Marceline Desbordes-Valmore,

 

née à Douai le 20 juin 1786 et morte à Paris le 23 juillet 1859,

 

est une poétesse française.





Les Lettres
Elégies

        Hélas ! que voulez-vous de moi,
    Lettres d’amour, plaintes mystérieuses ?
Vous dont j’ai repoussé longtemps avec effroi
        Les prières silencieuses,
Vous m’appelez ... je rêve, et je cherche, en tremblant,
Sur mon cœur, une clef qui jamais ne s’égare :
D’un éclair l’intervalle à présent nous sépare ;
        Mais cet intervalle est brûlant !

Je n’ose respirer ! triste sans amertume,
Au passé, malgré moi, je me sens réunir :
Las d’oppresser mon sein, l’ennui qui me consume
        Va m’attendre dans l’avenir.
Je cède : prends sa place, ô délirante joie !
Laisse fuir la douleur, cache-moi l’horizon :
        Elle t’abandonne sa proie,
        Je t’abandonne ma raison !
Oui, du bonheur vers moi l’ombre se précipite :
De ce pupitre ouvert l’amour s’échappe encor.
        Où va mon âme ? ... elle me quitte ;
Plus prompte que ma vue, elle atteint son trésor !

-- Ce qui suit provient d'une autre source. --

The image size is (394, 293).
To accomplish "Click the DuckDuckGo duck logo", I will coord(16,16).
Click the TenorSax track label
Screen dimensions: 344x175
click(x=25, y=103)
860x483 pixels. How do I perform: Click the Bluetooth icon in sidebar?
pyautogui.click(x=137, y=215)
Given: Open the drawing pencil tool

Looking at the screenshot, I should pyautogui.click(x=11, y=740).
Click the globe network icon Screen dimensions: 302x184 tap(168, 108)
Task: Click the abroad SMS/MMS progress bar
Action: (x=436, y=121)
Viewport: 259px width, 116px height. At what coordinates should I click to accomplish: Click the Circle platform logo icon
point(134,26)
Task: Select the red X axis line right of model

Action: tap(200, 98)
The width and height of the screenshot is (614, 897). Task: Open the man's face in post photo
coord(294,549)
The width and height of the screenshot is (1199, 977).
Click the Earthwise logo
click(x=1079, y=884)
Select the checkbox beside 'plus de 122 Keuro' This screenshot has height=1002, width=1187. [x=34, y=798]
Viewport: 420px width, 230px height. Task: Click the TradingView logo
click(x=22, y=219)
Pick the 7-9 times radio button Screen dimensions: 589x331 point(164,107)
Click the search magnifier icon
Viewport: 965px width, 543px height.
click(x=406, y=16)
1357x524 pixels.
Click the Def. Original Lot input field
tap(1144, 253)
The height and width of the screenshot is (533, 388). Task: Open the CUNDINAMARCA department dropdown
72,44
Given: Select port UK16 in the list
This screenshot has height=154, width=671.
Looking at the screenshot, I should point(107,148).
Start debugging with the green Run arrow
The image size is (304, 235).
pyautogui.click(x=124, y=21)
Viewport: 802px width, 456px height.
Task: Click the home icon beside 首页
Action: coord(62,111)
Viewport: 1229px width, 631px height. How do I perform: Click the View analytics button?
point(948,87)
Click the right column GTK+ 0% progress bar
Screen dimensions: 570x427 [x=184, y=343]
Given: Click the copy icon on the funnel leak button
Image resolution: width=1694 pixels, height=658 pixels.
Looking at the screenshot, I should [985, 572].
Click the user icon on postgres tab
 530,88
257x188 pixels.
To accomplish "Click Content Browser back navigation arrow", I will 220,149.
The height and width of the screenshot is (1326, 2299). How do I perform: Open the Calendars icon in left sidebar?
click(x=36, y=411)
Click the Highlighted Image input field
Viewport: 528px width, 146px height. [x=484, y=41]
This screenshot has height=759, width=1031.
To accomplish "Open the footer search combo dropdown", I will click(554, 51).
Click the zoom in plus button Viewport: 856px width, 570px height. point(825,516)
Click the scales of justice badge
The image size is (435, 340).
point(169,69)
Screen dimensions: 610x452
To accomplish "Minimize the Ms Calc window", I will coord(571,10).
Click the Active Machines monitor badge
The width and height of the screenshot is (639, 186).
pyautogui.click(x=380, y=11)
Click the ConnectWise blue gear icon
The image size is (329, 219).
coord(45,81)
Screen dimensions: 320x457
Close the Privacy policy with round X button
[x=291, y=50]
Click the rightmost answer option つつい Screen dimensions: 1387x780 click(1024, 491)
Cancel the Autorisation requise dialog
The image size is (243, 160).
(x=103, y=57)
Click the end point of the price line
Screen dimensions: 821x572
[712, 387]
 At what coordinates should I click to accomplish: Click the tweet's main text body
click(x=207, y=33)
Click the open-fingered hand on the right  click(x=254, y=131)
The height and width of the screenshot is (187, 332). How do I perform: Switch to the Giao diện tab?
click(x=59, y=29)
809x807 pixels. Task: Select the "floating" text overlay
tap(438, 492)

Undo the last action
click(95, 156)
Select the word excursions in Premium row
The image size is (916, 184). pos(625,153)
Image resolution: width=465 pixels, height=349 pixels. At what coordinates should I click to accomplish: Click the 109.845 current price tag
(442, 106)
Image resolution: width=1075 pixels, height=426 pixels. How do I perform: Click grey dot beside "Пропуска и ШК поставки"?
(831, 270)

Il est là ! ... toujours là, sous vos feuilles chéries,
    Frêles garants d’une éternelle ardeur ;
Unique enchantement des tristes rêveries
            Où m’égara mon cœur !
        De sa pensée échos fidèles,
        De ses vœux discrets monuments,
L’Amour, qui l’inspirait, a dépouillé ses ailes
        Pour tracer vos tendres serments.
Soulagement d’un cœur, et délices de l’autre,
Ingénieux langage et muet entretien !
L’empire de l’absence est détruit par le vôtre ;
Je vous lis, mon regard est fixé sur le sien !
Ne renfermez-vous pas la promesse adorée
Qu’il n’aimera que moi ... qu’il aimera toujours ?
        Cette fleur qu’il a respirée,
        Ce ruban qu’il porta deux jours ? ...
Comme la volupté, que j’ai connue à peine,
La fleur exhale encore un parfum languissant ;
        N’est-ce pas sa brûlante haleine ?
N’est-ce pas de son âme un souffle caressant ?
Du ruban qu’il m’offrit que la couleur est belle !
        Le ciel n’a pas un bleu plus pur ;
        Non, des cieux le voile d’azur
        Ne me charmerait pas comme elle !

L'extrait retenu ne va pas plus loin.